◆ **Using the information**:
A. In the fmlrc polishing notes, turn the paragraph beginning "Once you finished msbwt run" into a short bulleted list that keeps its main facts.
B. Continue the fmlrc polishing notes after their last sentence.

◆ **Source document**:
Highly recommended steps: use fmlrc for polishing step. It outperforms other polishers.
files illumina_* are the fq.gz file of illumina reads. Change the output path directory "/PATH/msbwt".
gunzip -c $illumina_1r1 $illumina_1r2 $illumina_2r1 $illumina_2r2 | awk 'NR % 4 == 2' | sort | tr NT TN | ropebwt2 -LR | tr NT TN | msbwt convert /PATH/msbwt
Once you finished msbwt run. $N means thread number. $assembled_cp is assembled plastome from ptGAUL. Change the output path of "/PATH/fmlrc/corrected.fasta"

Stored data:

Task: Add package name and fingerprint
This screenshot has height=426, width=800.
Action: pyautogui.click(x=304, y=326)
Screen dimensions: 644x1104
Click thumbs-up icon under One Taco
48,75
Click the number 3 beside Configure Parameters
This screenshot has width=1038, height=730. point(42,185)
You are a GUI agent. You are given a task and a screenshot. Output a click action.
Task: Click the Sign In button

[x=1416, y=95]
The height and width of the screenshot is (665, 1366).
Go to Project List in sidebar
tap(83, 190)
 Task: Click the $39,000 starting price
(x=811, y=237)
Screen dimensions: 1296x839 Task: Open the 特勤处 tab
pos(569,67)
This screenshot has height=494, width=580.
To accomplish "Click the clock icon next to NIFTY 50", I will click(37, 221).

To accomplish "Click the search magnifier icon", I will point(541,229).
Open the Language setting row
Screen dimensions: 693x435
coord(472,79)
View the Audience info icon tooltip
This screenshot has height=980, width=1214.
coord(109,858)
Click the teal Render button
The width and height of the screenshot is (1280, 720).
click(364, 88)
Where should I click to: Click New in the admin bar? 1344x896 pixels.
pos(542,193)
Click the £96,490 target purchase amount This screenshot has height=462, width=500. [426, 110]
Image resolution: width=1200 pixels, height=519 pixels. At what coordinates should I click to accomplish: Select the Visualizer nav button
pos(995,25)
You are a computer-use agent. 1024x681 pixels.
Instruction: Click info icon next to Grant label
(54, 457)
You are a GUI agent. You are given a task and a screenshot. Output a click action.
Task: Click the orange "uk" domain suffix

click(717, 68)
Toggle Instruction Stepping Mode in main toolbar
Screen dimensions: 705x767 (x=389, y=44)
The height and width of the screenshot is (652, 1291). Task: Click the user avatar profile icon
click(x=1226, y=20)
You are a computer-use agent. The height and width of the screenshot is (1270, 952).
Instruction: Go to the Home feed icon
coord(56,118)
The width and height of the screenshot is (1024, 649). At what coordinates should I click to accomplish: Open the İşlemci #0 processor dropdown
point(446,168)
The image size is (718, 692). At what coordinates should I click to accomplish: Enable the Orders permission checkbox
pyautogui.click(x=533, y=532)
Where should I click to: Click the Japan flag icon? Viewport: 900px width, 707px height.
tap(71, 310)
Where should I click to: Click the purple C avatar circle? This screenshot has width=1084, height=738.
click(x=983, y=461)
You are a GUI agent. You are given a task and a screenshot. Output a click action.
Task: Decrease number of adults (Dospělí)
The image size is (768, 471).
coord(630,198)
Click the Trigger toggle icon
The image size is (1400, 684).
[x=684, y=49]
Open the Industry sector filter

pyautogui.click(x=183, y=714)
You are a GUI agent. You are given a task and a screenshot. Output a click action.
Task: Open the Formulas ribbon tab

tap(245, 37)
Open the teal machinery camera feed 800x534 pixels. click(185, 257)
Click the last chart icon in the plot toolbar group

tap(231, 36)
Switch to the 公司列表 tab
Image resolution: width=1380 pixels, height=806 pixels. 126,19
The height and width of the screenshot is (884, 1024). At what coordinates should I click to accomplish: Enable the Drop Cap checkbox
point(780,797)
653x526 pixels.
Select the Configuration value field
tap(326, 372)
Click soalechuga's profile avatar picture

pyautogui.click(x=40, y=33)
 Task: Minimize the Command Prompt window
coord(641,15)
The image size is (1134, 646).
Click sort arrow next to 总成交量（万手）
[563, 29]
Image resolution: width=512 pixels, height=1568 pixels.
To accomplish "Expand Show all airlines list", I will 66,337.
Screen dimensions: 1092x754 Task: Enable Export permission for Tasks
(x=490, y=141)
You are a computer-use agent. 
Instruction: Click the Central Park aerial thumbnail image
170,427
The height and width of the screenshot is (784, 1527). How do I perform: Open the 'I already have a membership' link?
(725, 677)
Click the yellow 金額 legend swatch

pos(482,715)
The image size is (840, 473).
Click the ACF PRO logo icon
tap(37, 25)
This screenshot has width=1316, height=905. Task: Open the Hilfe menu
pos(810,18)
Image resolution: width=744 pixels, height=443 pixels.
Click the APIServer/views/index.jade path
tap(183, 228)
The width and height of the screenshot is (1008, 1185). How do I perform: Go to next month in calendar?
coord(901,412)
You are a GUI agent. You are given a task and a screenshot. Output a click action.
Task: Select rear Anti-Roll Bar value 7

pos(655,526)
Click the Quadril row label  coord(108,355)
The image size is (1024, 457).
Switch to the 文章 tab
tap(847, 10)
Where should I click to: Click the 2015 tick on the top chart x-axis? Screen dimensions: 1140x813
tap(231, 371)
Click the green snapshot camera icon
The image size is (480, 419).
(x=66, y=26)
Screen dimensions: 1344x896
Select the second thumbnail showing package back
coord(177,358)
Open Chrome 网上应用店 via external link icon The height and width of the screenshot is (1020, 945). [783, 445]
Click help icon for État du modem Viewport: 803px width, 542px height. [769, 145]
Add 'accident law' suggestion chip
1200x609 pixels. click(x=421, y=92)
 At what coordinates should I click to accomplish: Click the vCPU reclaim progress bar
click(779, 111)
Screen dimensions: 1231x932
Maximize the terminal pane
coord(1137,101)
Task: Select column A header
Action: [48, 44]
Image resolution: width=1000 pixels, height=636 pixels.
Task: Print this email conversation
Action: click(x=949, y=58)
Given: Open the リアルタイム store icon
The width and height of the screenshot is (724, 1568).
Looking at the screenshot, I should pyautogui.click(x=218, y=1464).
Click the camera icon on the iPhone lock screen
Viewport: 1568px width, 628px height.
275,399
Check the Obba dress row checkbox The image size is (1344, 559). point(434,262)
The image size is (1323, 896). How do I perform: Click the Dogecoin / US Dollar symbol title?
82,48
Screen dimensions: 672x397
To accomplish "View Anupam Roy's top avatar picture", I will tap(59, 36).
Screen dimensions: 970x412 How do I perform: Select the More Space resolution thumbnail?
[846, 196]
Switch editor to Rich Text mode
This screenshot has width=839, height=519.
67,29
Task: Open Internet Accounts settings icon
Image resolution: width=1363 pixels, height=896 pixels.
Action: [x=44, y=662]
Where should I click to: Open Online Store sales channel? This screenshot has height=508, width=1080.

◆ **Outputs in order**:
A.
- Run this step after msbwt has finished.
- $N is the number of threads.
- $assembled_cp is the plastome assembled by ptGAUL.
- Change the output path "/PATH/fmlrc/corrected.fasta".

B.
fmlrc -p $N /PATH/msbwt/comp_msbwt.npy $assembled_cp /PATH/fmlrc/corrected_cp.fasta
(in prep.) Zhou et al., Plastid Genome Assembly Using Long-read data (ptGAUL). DOI: 10.1101/2022.11.19.517194
If you are using fmlrc, please cite Wang, Jeremy R. and Holt, James and McMillan, Leonard and Jones, Corbin D. FMLRC: Hybrid long read error correction using an FM-index. BMC Bioinformatics, 2018. 19 (1) 50.